[Collected data entries]
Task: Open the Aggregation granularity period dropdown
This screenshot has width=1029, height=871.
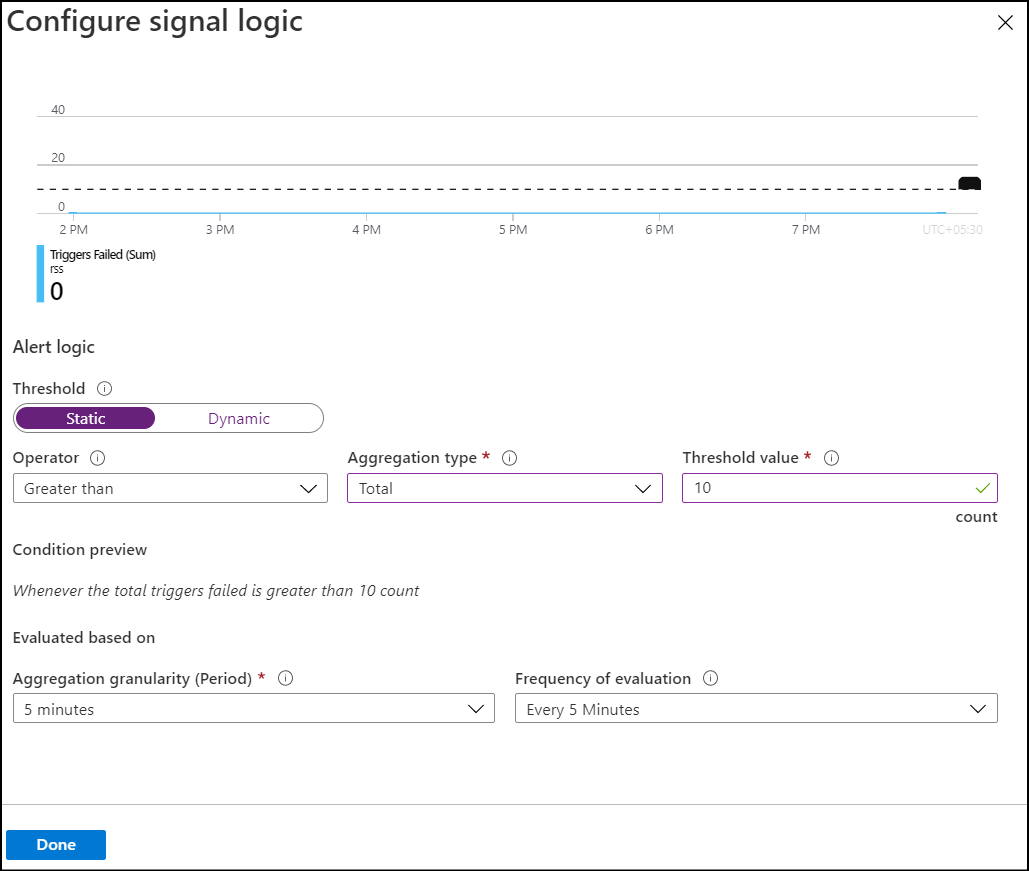Action: coord(253,709)
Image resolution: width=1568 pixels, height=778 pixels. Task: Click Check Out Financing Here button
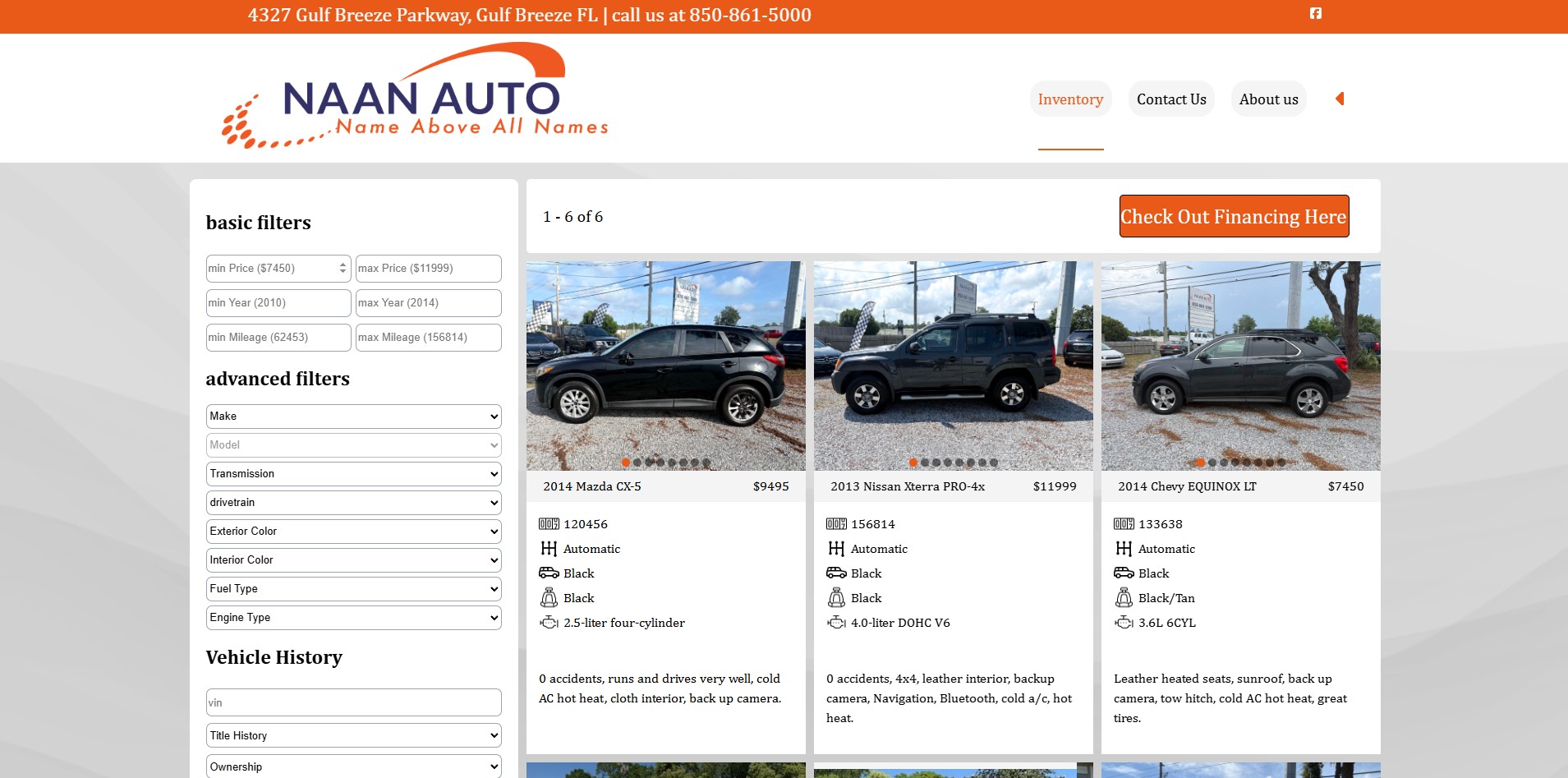point(1234,216)
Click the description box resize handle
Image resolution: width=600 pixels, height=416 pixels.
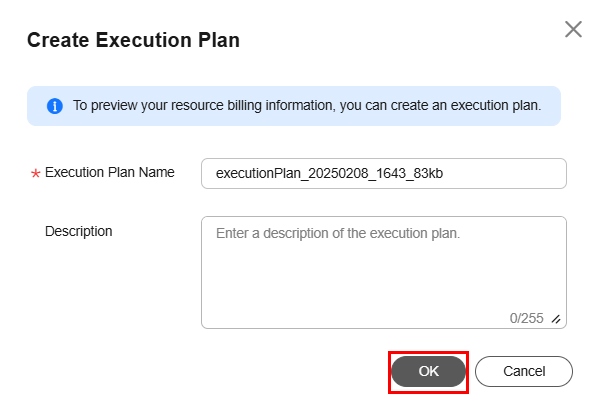tap(556, 319)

:: HOW TO COMPLETE THIS TASK ::
Transcribe the lines that run from the line bearing "Click the description box resize handle" through the last line of the data. Keep the wording exact and leave out every picture.

:: EXERCISE ANSWER ::
Click the description box resize handle
Image resolution: width=600 pixels, height=416 pixels.
tap(556, 319)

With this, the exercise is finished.